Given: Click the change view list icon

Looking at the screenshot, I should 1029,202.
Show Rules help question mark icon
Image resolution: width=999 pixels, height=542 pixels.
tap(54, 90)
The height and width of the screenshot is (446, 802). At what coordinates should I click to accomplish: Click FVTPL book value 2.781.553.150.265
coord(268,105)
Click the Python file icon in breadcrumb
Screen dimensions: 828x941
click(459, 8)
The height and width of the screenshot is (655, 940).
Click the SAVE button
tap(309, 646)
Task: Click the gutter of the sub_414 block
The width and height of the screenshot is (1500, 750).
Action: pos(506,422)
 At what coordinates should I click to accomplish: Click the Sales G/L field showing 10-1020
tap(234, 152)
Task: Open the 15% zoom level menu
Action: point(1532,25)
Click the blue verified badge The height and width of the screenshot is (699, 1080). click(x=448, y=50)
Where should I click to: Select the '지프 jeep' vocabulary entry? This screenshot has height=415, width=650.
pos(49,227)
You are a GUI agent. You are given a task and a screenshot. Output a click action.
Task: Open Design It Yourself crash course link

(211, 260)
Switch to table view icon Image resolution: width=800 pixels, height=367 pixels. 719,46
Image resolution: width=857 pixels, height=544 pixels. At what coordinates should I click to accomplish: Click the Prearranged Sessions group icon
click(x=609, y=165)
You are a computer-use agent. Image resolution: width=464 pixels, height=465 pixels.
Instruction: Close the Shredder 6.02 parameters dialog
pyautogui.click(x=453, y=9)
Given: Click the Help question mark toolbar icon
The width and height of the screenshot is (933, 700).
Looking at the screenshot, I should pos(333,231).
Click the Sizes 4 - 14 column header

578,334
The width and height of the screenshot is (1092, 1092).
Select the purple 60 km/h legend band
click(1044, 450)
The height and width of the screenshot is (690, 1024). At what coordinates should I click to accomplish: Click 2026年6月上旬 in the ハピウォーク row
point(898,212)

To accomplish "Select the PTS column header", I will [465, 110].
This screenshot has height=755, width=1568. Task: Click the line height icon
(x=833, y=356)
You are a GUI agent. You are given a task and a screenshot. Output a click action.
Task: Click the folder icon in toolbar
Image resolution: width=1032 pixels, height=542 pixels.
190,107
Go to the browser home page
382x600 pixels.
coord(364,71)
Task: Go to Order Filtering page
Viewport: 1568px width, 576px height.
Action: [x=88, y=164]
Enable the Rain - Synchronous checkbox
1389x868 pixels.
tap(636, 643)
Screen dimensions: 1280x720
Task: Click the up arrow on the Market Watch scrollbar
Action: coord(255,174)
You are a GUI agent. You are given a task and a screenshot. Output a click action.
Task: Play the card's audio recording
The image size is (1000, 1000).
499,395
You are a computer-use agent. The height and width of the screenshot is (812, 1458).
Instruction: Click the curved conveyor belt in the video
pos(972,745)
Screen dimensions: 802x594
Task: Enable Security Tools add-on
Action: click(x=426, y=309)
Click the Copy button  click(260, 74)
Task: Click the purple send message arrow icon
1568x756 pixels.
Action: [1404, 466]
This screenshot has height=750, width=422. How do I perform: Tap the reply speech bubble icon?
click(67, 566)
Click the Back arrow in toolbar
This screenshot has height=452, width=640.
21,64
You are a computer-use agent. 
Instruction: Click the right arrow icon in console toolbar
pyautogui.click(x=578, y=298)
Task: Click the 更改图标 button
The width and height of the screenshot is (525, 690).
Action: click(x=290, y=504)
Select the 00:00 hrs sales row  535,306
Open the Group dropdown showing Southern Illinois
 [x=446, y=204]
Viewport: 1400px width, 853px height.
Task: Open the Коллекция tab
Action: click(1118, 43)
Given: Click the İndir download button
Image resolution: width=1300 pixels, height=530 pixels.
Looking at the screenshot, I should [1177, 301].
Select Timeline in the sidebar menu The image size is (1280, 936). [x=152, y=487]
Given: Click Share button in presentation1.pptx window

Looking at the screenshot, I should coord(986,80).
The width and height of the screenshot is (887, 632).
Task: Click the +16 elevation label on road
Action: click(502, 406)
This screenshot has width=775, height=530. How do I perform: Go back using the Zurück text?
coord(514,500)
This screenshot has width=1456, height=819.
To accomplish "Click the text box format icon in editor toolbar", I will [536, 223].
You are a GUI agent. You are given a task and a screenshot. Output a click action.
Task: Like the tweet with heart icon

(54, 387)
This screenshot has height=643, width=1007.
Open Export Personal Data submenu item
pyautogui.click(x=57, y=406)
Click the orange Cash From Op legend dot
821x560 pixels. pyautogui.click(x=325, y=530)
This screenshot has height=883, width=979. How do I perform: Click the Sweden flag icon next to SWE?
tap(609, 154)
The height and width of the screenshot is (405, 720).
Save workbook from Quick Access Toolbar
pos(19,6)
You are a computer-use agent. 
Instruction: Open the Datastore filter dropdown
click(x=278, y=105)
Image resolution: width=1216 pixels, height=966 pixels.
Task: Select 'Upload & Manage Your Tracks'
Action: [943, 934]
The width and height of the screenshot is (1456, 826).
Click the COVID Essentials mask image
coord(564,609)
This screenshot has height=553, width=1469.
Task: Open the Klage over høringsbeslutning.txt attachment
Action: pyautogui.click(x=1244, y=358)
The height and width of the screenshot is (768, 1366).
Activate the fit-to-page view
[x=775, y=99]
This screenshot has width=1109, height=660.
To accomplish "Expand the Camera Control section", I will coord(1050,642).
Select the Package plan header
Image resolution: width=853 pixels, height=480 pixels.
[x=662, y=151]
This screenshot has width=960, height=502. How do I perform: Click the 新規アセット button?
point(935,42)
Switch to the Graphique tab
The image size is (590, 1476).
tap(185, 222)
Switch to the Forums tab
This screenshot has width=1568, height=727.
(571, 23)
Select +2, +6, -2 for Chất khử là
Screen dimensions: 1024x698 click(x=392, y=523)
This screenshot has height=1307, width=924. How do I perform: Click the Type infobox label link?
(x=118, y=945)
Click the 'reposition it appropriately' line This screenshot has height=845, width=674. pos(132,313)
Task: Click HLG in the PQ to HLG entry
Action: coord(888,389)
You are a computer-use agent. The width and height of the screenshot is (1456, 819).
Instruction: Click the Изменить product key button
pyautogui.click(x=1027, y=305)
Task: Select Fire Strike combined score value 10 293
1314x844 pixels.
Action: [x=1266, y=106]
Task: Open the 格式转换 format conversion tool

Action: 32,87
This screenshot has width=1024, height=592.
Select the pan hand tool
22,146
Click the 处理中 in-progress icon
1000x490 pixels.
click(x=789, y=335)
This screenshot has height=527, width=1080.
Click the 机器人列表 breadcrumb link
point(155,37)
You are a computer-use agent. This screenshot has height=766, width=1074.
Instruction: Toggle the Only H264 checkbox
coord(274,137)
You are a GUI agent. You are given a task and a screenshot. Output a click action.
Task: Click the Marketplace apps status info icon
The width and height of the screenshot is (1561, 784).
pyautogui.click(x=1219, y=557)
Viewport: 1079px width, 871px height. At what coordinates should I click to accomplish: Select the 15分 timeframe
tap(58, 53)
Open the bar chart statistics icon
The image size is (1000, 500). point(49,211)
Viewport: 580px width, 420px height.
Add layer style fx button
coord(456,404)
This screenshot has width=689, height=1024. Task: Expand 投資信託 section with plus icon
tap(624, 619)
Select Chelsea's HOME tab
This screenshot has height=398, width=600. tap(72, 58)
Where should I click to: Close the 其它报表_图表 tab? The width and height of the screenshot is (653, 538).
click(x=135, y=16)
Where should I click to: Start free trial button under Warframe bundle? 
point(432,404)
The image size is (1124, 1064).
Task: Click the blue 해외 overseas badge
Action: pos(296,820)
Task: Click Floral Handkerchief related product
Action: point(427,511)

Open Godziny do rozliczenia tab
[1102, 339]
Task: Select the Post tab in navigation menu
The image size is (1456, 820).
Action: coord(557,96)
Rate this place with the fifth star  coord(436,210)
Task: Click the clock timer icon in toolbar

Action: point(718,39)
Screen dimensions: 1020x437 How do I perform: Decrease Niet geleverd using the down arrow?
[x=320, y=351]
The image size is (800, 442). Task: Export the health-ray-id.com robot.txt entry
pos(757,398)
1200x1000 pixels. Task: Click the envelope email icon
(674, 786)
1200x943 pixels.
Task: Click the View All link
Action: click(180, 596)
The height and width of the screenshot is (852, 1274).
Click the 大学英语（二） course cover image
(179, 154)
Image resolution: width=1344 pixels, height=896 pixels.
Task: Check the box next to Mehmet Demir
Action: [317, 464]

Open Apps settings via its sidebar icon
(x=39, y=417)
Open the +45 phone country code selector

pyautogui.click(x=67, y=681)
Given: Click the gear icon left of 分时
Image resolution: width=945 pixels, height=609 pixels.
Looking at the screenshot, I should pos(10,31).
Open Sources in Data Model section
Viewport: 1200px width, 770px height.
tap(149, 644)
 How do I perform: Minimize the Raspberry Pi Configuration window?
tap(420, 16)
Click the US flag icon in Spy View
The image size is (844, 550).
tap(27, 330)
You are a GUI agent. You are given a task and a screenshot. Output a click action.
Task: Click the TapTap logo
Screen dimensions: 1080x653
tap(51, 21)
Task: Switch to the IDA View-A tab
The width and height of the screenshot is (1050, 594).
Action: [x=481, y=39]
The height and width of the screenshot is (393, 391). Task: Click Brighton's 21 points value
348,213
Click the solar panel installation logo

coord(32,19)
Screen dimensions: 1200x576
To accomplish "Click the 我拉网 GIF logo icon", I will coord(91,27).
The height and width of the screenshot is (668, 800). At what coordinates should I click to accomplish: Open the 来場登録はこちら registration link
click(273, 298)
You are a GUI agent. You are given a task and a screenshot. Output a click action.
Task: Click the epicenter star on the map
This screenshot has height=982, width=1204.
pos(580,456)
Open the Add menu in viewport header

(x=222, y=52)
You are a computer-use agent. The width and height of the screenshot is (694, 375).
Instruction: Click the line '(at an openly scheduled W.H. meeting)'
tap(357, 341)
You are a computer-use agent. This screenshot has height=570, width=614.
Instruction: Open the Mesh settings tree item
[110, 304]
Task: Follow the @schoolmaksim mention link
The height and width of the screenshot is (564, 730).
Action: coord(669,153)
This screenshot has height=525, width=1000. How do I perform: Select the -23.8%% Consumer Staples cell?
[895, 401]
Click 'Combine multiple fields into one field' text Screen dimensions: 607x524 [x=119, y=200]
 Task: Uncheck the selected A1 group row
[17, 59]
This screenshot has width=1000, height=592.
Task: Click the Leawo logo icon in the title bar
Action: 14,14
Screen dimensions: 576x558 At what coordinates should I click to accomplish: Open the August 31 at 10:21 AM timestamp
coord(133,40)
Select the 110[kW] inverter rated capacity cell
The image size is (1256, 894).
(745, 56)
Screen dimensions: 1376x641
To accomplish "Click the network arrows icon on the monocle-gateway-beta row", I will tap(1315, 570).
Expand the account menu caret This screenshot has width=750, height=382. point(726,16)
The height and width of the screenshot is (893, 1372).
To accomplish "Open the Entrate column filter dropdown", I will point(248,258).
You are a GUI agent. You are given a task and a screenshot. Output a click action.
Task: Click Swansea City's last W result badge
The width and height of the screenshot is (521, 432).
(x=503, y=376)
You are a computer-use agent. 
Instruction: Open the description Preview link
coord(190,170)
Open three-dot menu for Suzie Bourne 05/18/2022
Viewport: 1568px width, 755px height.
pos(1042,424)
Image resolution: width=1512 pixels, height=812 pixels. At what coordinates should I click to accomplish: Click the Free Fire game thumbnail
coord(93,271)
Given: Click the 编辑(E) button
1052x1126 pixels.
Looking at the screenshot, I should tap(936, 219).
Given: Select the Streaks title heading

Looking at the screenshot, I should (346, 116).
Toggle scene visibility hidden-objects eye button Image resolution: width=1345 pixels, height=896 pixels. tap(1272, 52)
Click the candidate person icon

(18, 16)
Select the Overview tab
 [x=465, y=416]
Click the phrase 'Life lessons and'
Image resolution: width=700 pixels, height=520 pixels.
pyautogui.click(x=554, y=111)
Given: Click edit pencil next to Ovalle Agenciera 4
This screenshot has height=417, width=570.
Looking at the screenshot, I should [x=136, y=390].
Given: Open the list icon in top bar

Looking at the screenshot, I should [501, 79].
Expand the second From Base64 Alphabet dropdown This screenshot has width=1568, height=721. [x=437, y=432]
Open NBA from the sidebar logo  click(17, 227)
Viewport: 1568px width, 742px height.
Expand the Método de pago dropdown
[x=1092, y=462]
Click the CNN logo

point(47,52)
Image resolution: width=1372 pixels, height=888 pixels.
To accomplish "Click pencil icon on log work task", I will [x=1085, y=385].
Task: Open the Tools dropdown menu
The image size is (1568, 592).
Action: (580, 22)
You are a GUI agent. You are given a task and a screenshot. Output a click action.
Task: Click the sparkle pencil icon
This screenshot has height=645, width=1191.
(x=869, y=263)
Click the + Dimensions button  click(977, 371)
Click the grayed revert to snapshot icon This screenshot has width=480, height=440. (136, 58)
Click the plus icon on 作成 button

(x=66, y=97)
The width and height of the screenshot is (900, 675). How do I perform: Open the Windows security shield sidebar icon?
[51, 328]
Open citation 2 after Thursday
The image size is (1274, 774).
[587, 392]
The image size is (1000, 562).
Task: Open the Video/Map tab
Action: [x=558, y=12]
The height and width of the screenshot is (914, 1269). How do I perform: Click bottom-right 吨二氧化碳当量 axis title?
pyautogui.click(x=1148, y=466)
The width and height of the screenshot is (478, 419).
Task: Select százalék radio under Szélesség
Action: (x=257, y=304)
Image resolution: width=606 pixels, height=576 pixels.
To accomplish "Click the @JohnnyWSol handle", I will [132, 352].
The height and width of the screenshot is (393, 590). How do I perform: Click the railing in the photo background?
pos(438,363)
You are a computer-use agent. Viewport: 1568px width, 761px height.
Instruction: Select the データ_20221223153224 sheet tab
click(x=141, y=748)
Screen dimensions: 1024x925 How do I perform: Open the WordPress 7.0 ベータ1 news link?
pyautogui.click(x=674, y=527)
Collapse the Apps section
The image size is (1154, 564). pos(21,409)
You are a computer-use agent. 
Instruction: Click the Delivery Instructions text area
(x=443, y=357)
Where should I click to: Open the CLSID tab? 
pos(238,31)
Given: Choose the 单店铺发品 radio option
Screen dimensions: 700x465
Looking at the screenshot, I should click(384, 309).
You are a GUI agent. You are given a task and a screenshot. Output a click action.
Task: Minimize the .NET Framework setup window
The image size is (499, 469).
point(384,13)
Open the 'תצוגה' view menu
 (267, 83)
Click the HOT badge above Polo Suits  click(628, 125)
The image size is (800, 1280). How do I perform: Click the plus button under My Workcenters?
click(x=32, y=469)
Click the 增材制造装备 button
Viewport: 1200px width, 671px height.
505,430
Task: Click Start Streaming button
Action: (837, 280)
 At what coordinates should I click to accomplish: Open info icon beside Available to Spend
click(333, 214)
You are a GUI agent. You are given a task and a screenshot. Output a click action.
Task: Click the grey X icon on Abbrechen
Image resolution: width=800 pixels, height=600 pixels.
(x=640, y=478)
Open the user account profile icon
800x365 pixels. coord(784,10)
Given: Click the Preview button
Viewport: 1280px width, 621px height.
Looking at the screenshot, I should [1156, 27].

*Work to complete*
For the lines above, output exactly those from the line containing "The image size is (800, 442)." through the line containing "Task: Click the TapTap logo", and skip the others.

*Answer area*
The image size is (800, 442). Task: Export the health-ray-id.com robot.txt entry
pos(757,398)
1200x1000 pixels. Task: Click the envelope email icon
(674, 786)
1200x943 pixels.
Task: Click the View All link
Action: click(180, 596)
The height and width of the screenshot is (852, 1274).
Click the 大学英语（二） course cover image
(179, 154)
Image resolution: width=1344 pixels, height=896 pixels.
Task: Check the box next to Mehmet Demir
Action: [317, 464]

Open Apps settings via its sidebar icon
(x=39, y=417)
Open the +45 phone country code selector

pyautogui.click(x=67, y=681)
Given: Click the gear icon left of 分时
Image resolution: width=945 pixels, height=609 pixels.
Looking at the screenshot, I should pos(10,31).
Open Sources in Data Model section
Viewport: 1200px width, 770px height.
tap(149, 644)
 How do I perform: Minimize the Raspberry Pi Configuration window?
tap(420, 16)
Click the US flag icon in Spy View
The image size is (844, 550).
tap(27, 330)
You are a GUI agent. You are given a task and a screenshot. Output a click action.
Task: Click the TapTap logo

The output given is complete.